Font Size:  

“We can go back,” Charlie said, shrugging as she shut the Jeep’s door. “I got Gram’s quilts and you’re right—there’s not a lot for us to do.”

“Seriously?” I asked incredulously.

“I just wanted to make sure,” Charlie said, unrepentant. “But it seems they’ve got it under control.”

“Thanks for the confidence,” my dad replied in amusement.

“Anytime, Mack Truck,” Charlie said, happily giving my dad a quick hug.

“You two let me know when you get back to town, alright?” Dad said, ruffling Charlie’s hair.

“We will,” I replied, glaring at Charlie as I gave my dad a hug.

“Oh, stop,” she said, waving me off. “You know you didn’t want to come out here in the first place.”

“And I wouldn’t have if you hadn’t been so hell-bent on it,” I replied as my frustration boiled over. “And I hate this fucking smoke!”

My dad laughed.

“Tell me how you really feel,” Charlie said in mock sympathy.

“This shit’s gotta end at some point,” my dad said in real sympathy as he opened my door. “It won’t be long.”

“I should’ve hitched a ride to California with Cecilia’s family,” I said, hopping into the Jeep.

“I doubt that would’ve been any fun,” Charlie called out as she rounded the hood. “That’s a long ass time in the car with all her kids.”

“If it don’t get handled pretty quick, we’ll head out and spend time with your grandparents, alright?” my dad said, leaning in to kiss the side of my head. “Now go back to Callie’s and let me know when you get there. Drive careful.”

“I will,” I said as he closed my door.

“Sometimes, I feel the urge to throat punch you,” I said to Charlie as I turned around in the driveway. “Like, I wouldn’t actually do it—but I fantasize about it.”

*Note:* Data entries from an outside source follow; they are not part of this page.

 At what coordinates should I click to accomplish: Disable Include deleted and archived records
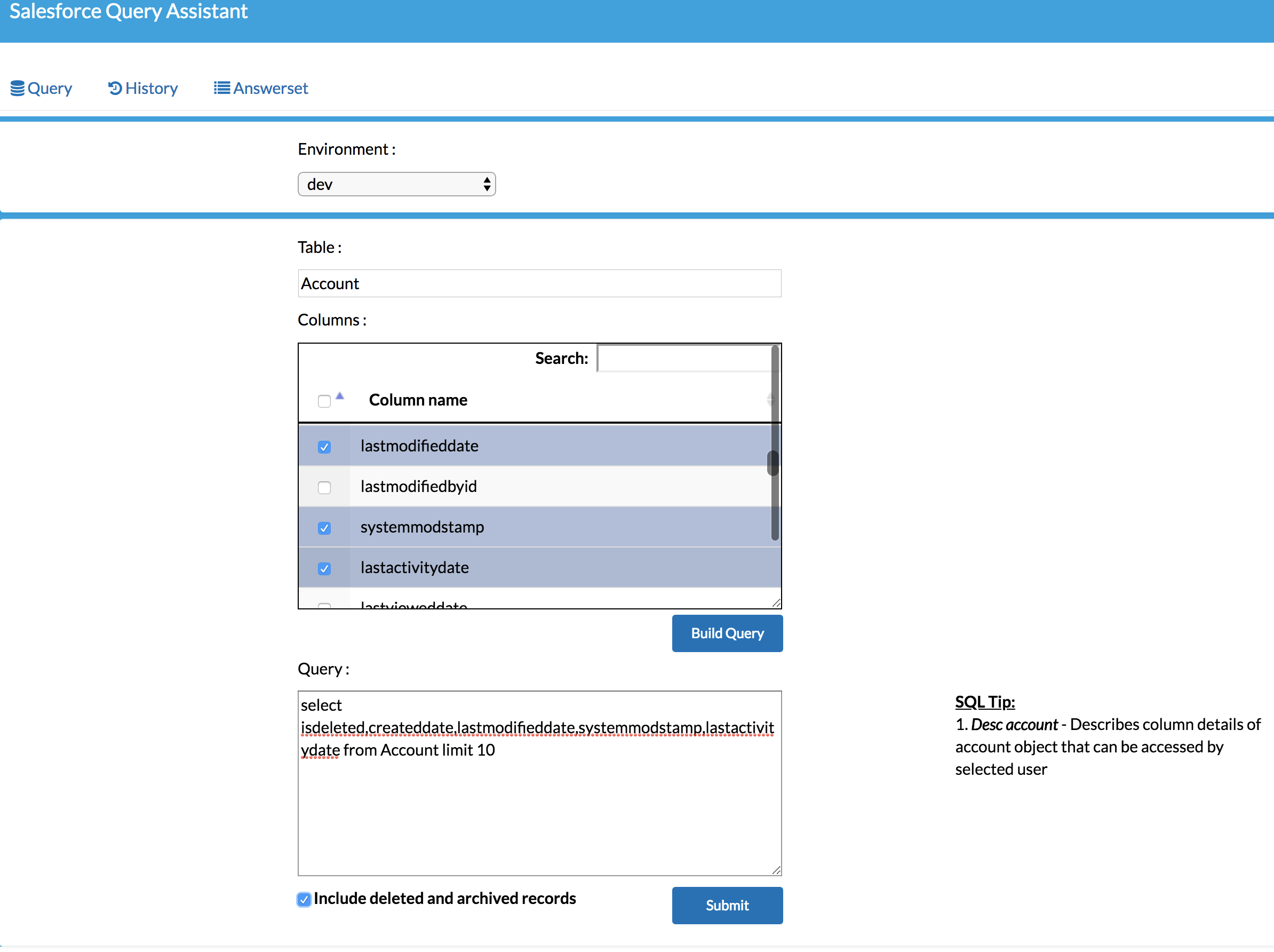click(304, 899)
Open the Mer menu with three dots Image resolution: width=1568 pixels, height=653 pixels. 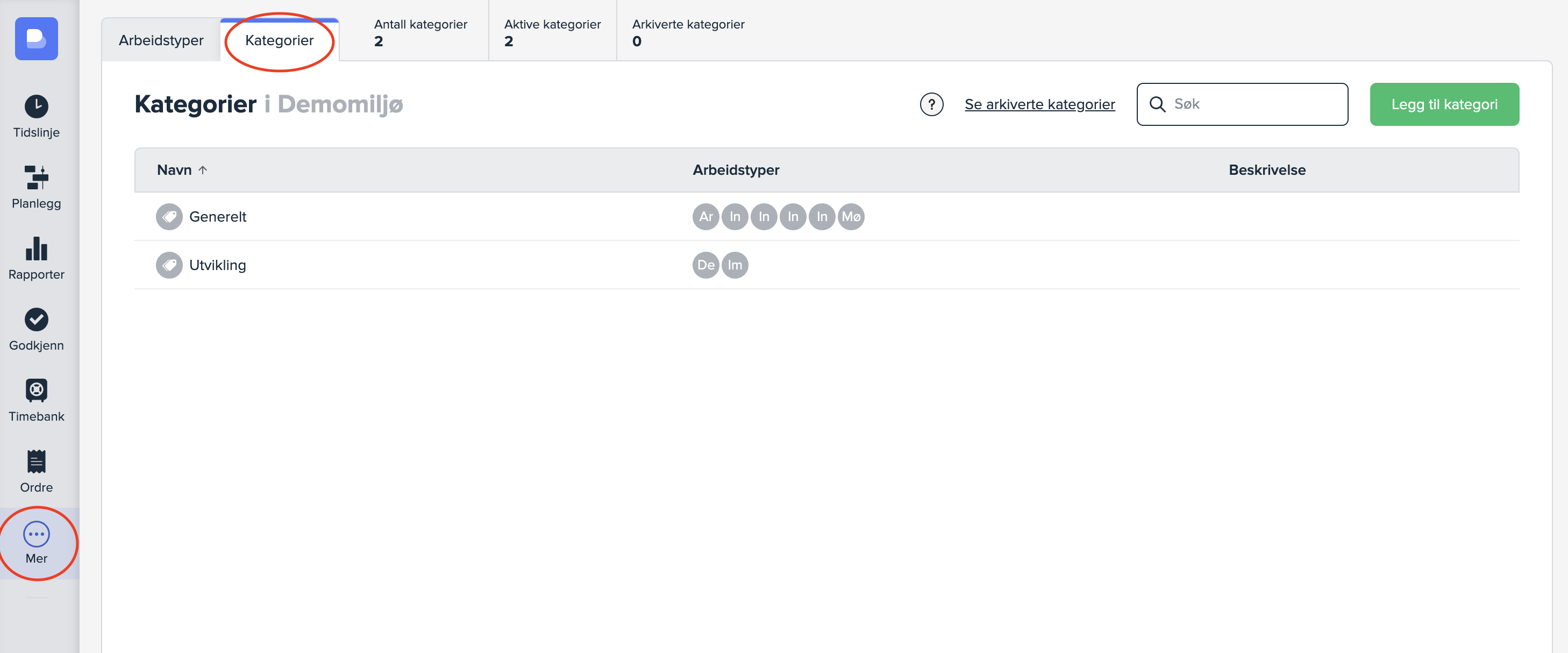tap(37, 542)
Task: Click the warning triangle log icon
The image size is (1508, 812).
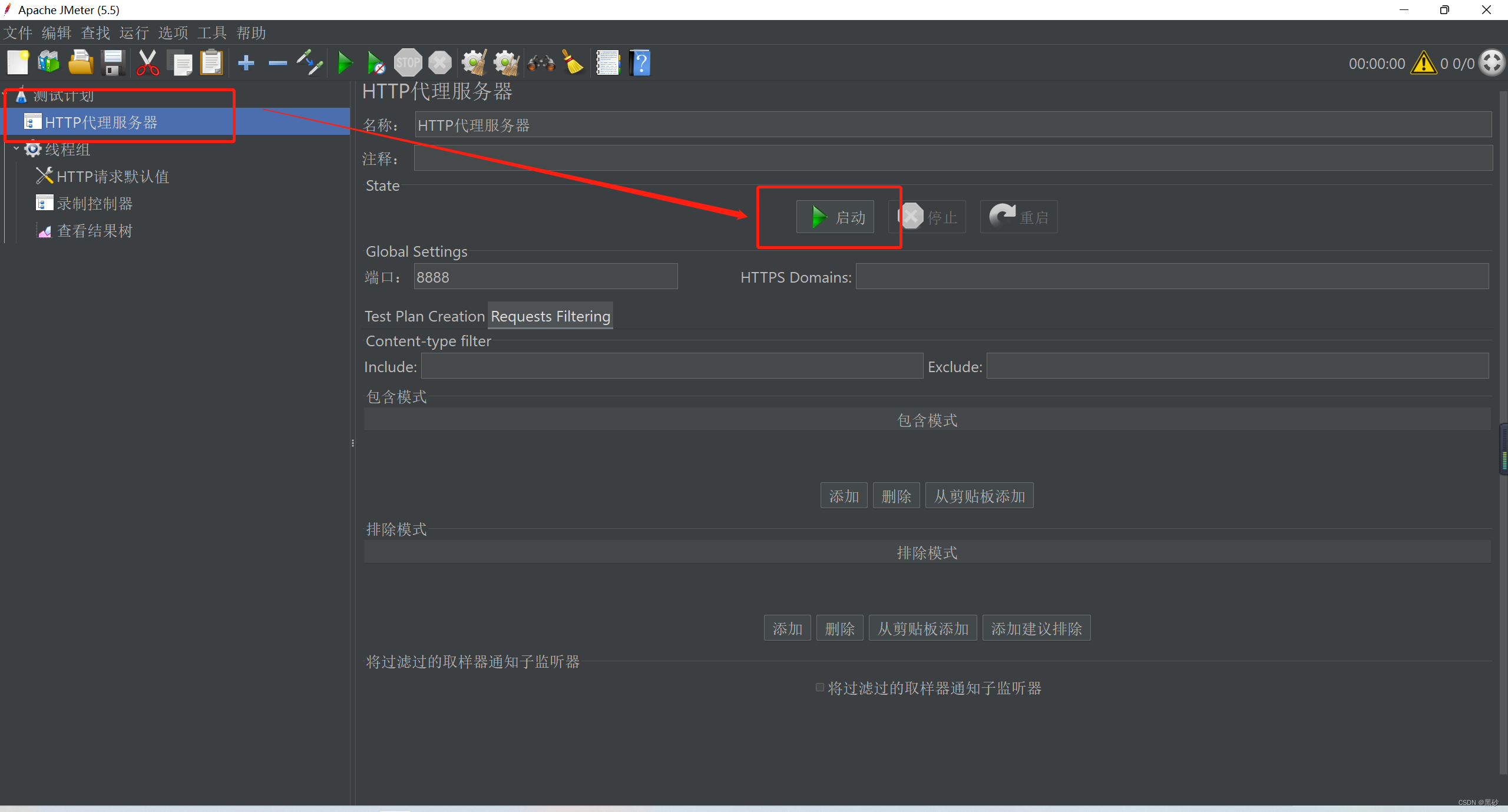Action: pyautogui.click(x=1423, y=63)
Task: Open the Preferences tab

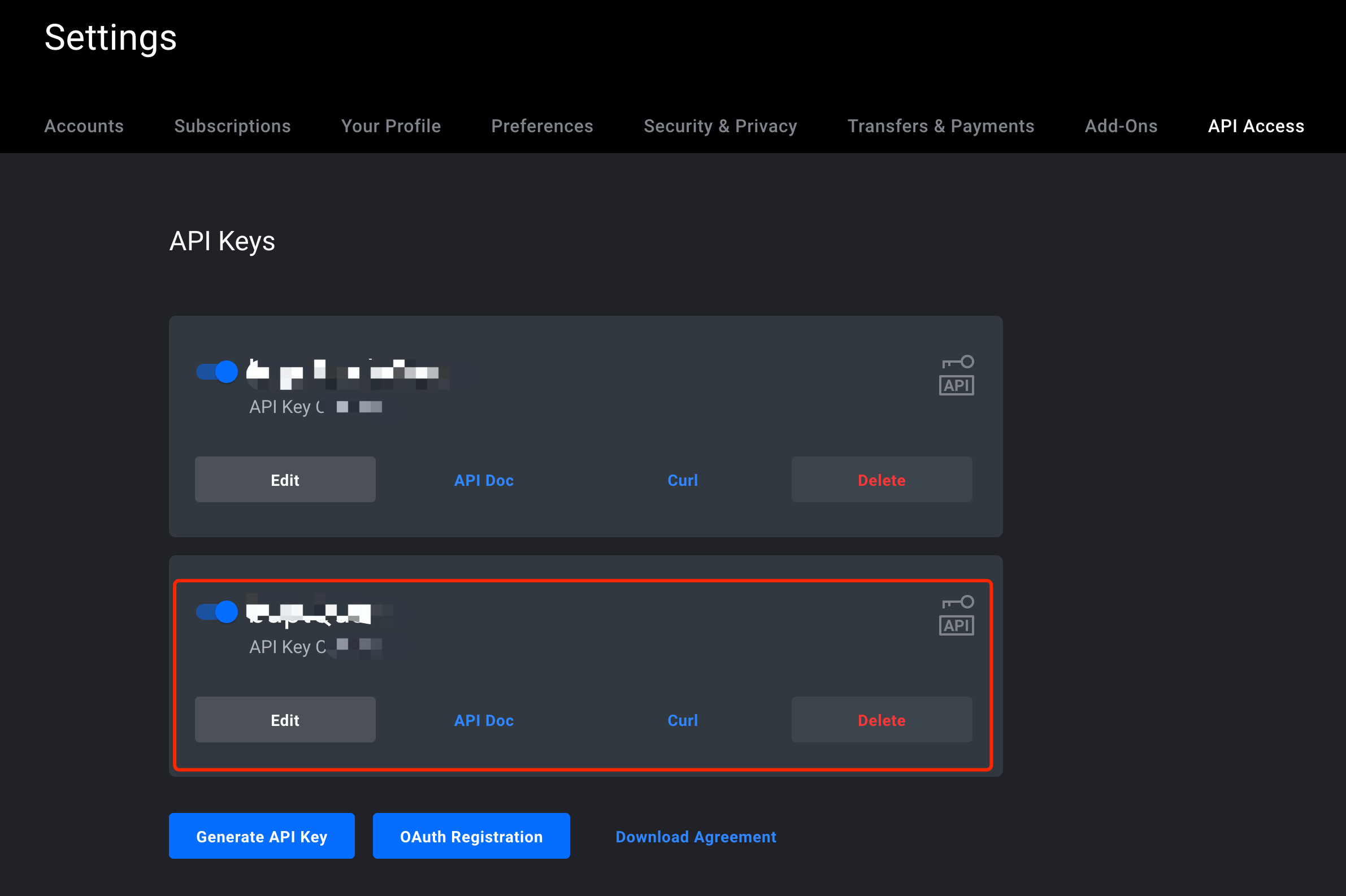Action: pos(542,126)

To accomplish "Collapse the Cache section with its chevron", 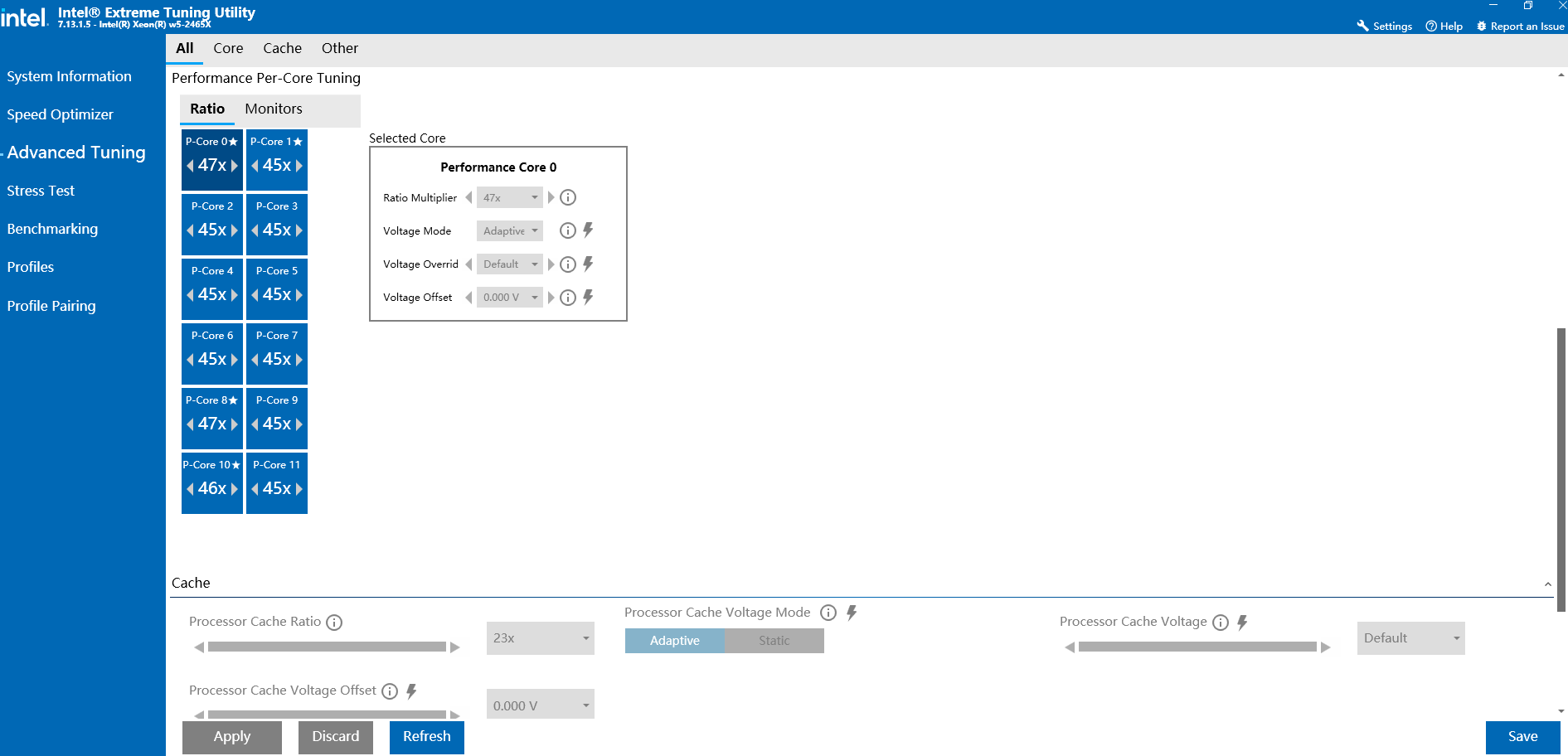I will click(1547, 583).
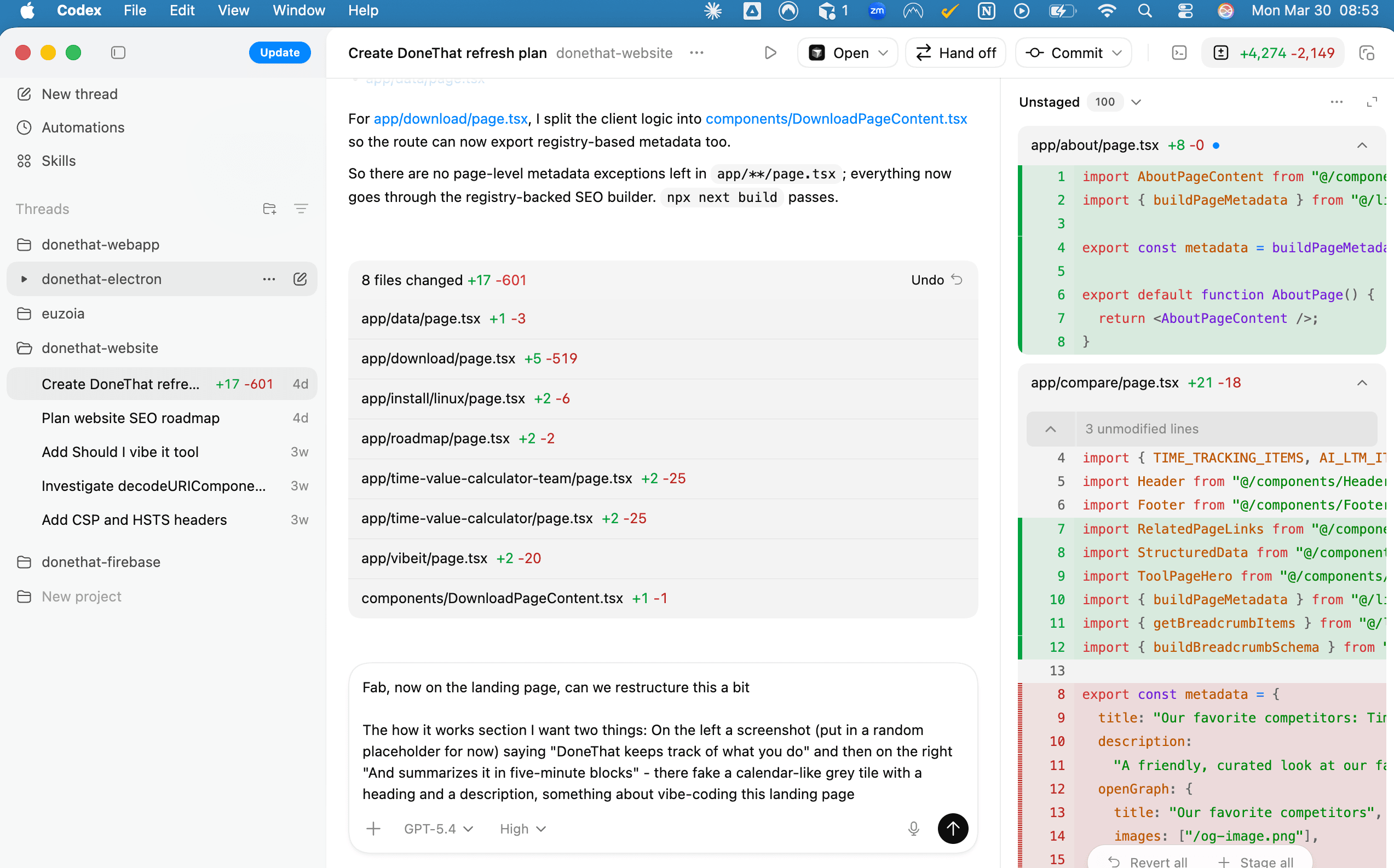1394x868 pixels.
Task: Click Undo to revert the 8 changed files
Action: [x=935, y=280]
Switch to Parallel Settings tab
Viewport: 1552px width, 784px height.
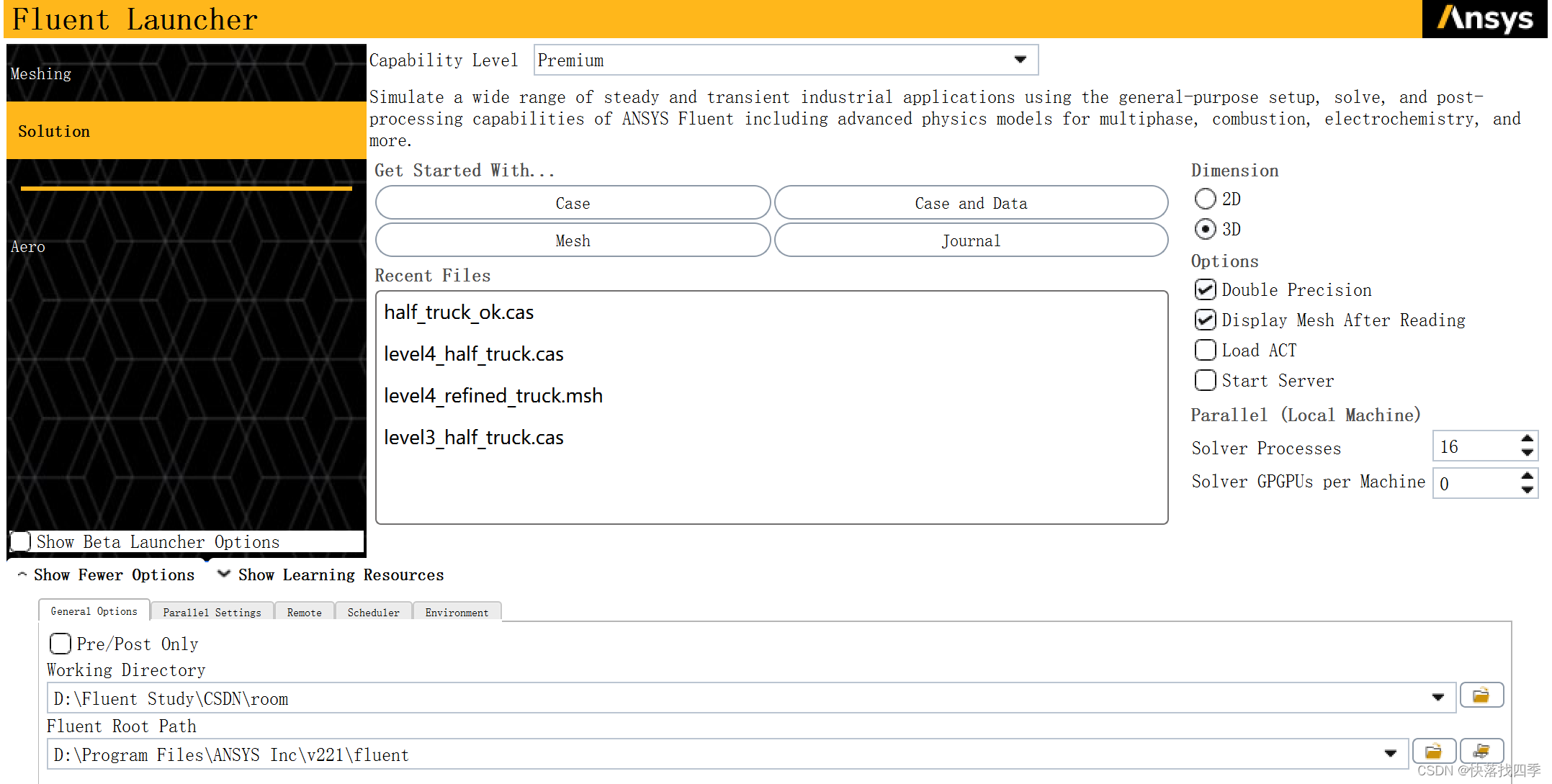[x=212, y=612]
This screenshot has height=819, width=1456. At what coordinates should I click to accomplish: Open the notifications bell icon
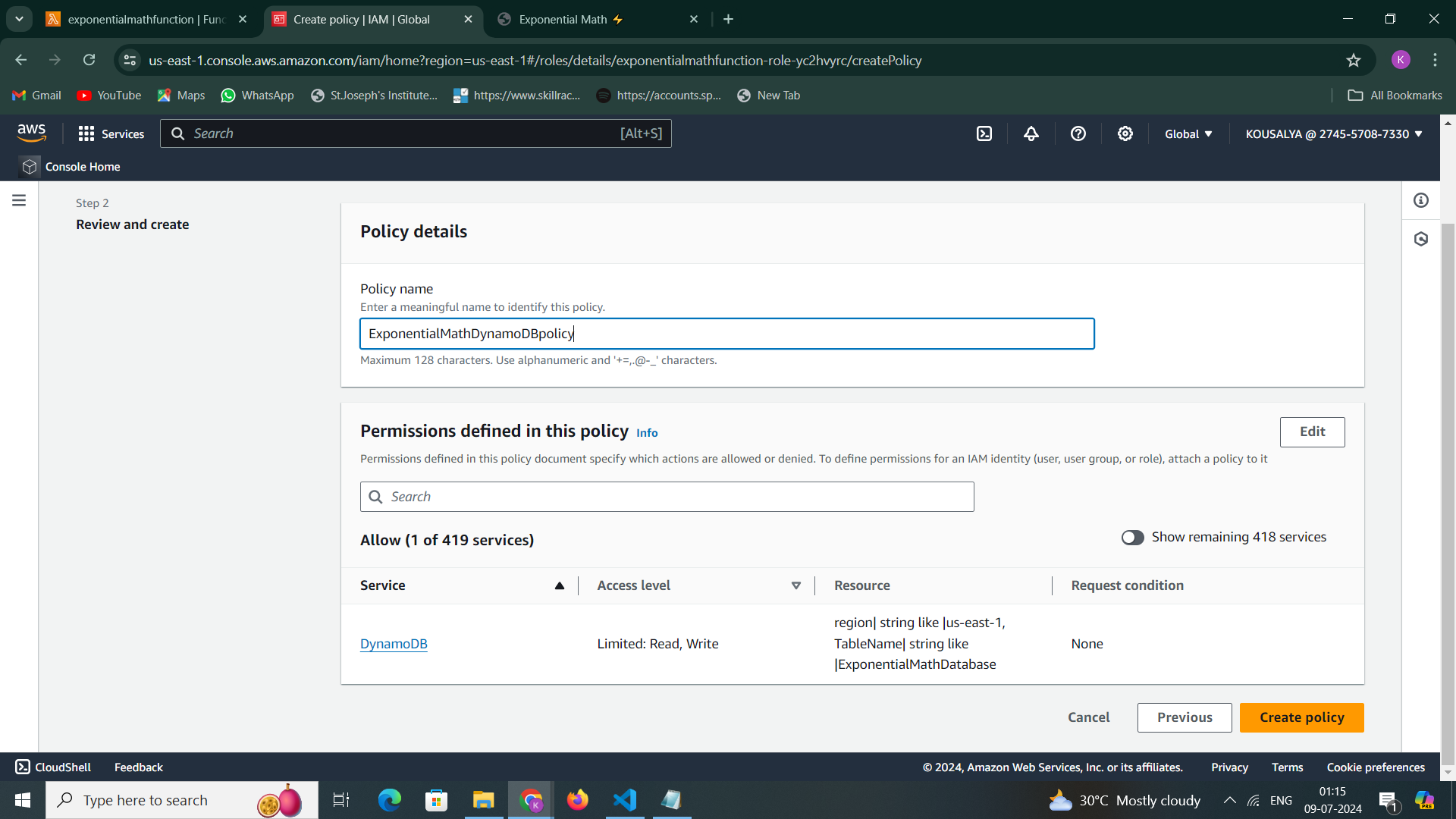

“Sometimes, I fantasize about making you go out on the town with me and then holding you down and making you eat carbs and drink tequila,” Charlie replied, not looking at me. “But I haven’t done that either, so I guess we both deserve a gold star.”

We were silent for the rest of the ride back to my grandma’s house.

Chapter 6

Draco

“I recognize that look on your face,” my gramps Casper said as he strode toward me. “And I’m sure your brother deserves whatever ass whoopin’ you’re about to dish out, but put it on hold, would ya? I need ya to get the roof watered down.”

I stared at Curtis, who still hadn’t said a fucking word.

“Fine,” I said finally, turning toward Gramps. “Where should I start?”

I followed him around the side of the house, nodding as he handed me the hose and pointed at where I should start the process. Thankfully, he was pretty good about keeping gutters clean and shit, so we didn’t have to worry about any embers starting a fire that way. Still, though, if it made its way to the house, I wasn’t sure anything we did would stop it.

“Just do what you can, bud,” Gramps said, patting my back. “We’re fightin’ a losin’ battle here.”

“If you think that, then why are we even here?” I asked curiously as I pulled the trigger on the hose nozzle, making it spray twenty feet into the air.

“’Cause I couldn’t let your grandmother’s house burn without at least tryin’ to save it,” he said with a rueful smile. “Without knowin’ that I did what I could.”

“Alright,” I said.

“You’re a good boy,” he said softly, reaching up to cuff the side of my head lightly. “Mostly a man, now, I guess. Can’t really think of ya that way, no matter how hard I try.”

“Mom can’t either,” I joked as he started walking away.

He turned around to look at me and kept walking backward. “My gram lived with my woman and almost grown kids, and she still felt the need to remind me to shower after work,” he said, his eyebrows high on his forehead. “I don’t think mama’s ever see their kids as adults.” He laughed to himself. “And big sisters ain’t no better. Callie still reminds me to buy your gram her birthday gift, like I’d forget all these years later.” He shrugged, then spun and rounded the corner and strode out of sight.

Turning back toward the house, I focused on methodically wetting every single inch of roof I could see. Maybe, just maybe, it would be enough to keep embers from lighting the place up. Gramps was right—trying was better than not doing anything.

I tried to keep my thoughts on the house in front of me, but they strayed back over and over to Kara calling Curtis a self-righteous prick. It wasn’t so much the words she’d said as how she’d said them that set off warning bells in the back of my mind. He’d done something or said something, and I didn’t think it had been recent. The pain in Kara’s voice hadn’t been new and sharp. It was old and dull. A memory. Something she’d lived with for a while.